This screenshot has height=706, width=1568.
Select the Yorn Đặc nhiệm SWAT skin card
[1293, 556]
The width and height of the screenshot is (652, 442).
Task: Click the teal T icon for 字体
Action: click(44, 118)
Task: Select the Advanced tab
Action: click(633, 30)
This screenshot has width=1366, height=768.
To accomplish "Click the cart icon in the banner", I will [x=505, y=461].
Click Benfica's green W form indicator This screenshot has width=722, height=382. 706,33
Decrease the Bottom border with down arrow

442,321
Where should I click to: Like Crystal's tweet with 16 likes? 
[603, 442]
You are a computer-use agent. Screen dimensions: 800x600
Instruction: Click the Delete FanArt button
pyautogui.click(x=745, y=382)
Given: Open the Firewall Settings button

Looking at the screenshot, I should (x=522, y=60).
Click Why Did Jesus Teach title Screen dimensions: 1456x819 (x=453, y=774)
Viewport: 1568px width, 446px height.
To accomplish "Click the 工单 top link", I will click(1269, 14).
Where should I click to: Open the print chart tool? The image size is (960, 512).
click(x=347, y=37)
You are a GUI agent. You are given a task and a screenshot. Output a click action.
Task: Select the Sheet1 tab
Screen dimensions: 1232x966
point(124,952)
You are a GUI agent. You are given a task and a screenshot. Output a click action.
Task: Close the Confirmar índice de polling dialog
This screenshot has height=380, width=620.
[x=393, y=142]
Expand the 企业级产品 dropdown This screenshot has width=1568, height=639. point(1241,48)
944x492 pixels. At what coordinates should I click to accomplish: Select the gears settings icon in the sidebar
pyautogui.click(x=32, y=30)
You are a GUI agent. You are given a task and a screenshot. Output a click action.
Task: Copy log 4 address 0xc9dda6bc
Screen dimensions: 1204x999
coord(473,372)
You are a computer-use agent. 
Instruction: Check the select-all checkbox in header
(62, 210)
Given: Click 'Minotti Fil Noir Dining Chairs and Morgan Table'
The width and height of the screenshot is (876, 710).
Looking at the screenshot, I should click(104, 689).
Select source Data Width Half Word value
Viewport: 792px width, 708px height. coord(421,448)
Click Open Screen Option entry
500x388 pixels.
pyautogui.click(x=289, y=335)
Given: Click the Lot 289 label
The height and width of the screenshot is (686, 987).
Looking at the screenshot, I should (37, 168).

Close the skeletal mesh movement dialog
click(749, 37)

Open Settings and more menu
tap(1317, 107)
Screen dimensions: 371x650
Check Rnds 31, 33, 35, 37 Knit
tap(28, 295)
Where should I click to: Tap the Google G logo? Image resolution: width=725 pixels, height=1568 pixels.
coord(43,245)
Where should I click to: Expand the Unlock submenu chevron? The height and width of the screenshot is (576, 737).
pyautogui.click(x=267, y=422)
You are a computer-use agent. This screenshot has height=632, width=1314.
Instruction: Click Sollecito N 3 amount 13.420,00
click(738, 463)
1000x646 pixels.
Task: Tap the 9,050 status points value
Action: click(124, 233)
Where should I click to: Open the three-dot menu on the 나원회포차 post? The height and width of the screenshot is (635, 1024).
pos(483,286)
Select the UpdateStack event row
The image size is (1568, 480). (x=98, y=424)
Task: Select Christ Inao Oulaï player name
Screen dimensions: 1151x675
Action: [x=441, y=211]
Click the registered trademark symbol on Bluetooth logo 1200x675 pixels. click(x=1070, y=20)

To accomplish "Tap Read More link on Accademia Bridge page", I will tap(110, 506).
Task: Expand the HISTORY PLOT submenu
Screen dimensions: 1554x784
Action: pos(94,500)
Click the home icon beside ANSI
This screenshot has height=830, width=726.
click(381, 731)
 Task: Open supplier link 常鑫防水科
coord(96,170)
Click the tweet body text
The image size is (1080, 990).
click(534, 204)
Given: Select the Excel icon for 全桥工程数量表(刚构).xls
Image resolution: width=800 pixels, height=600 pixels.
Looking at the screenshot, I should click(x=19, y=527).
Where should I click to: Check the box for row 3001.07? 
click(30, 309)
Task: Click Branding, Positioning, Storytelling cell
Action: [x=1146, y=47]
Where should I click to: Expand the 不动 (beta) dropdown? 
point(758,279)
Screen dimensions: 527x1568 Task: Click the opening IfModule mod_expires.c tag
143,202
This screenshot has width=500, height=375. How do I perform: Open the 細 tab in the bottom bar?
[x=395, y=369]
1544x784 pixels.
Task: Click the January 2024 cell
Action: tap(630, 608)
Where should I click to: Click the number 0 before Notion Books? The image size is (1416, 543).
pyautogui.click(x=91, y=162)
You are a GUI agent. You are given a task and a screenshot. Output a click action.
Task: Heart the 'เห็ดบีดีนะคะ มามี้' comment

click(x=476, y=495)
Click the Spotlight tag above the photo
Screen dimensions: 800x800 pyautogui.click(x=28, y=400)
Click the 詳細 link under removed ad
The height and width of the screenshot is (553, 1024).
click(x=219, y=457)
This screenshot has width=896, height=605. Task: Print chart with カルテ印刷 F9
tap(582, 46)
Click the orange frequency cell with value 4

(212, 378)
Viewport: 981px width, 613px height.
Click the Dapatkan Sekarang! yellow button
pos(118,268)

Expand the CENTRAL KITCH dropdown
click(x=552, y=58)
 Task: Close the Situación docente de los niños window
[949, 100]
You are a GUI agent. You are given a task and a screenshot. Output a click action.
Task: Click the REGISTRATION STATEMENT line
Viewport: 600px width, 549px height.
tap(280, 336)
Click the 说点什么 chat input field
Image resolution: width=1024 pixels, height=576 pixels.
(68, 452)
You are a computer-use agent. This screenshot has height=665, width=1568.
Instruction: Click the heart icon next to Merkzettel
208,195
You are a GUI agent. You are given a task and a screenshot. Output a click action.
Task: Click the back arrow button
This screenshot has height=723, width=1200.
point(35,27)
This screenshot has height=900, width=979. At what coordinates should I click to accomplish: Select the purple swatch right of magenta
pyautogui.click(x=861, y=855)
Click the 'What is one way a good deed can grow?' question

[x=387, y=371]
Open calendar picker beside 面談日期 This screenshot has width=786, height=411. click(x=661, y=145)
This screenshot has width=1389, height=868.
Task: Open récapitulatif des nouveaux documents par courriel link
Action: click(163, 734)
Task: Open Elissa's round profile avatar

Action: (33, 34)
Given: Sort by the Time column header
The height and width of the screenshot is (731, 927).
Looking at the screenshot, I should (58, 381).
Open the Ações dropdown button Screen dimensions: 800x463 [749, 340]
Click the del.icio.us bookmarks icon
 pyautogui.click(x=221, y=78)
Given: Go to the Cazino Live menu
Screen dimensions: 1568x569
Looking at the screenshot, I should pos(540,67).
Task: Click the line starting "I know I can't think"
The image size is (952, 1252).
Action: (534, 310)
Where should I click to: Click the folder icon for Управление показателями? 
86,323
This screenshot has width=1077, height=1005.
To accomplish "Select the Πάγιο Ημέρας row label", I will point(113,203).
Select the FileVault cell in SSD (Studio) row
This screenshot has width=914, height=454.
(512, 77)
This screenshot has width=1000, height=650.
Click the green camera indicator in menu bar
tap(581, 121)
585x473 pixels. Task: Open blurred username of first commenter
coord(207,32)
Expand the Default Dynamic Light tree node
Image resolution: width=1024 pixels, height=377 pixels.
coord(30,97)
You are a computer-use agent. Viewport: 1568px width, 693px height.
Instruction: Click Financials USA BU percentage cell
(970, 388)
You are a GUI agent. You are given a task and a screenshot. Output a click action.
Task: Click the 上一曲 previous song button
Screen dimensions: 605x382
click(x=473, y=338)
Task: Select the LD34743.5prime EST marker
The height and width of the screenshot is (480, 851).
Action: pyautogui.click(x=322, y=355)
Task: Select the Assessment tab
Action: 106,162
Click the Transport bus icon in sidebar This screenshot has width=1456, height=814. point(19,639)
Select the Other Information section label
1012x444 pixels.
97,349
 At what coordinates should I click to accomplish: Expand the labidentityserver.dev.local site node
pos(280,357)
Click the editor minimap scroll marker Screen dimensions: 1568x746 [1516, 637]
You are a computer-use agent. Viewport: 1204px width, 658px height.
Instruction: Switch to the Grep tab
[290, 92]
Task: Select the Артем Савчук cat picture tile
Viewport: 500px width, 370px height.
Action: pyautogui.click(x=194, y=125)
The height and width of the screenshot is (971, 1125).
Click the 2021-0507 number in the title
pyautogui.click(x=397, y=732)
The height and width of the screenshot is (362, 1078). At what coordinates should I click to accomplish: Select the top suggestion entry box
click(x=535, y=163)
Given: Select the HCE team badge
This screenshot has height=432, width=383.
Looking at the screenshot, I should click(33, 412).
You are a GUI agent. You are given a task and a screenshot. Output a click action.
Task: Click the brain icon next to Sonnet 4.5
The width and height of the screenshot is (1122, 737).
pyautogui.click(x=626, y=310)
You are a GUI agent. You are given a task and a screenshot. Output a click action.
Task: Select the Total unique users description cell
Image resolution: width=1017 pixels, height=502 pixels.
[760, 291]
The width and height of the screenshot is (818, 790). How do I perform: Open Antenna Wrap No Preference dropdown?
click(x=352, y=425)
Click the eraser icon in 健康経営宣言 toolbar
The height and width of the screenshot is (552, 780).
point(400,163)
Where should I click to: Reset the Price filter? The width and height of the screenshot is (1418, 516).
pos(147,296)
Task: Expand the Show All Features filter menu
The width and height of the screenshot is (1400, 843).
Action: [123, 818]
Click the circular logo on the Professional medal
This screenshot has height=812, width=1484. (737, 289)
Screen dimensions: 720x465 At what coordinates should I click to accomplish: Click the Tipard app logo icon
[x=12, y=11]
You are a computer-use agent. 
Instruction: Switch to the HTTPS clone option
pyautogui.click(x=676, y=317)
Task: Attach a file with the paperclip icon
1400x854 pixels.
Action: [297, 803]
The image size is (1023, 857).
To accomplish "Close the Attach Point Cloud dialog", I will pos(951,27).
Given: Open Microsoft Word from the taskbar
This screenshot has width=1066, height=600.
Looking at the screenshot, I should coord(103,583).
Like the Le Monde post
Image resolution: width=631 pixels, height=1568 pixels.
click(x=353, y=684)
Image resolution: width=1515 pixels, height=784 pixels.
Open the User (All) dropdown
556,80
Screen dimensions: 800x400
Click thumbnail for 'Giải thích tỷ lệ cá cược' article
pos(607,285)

## What needs to be done
Would you show each line of the listing above that has the string "will"?

## Result of the task
To accomplish "Click the cart icon in the banner", I will [x=505, y=461].
To accomplish "Click the 工单 top link", I will click(1269, 14).
To accomplish "Tap Read More link on Accademia Bridge page", I will tap(110, 506).
To accomplish "Select the Πάγιο Ημέρας row label", I will point(113,203).
To accomplish "Close the Attach Point Cloud dialog", I will pos(951,27).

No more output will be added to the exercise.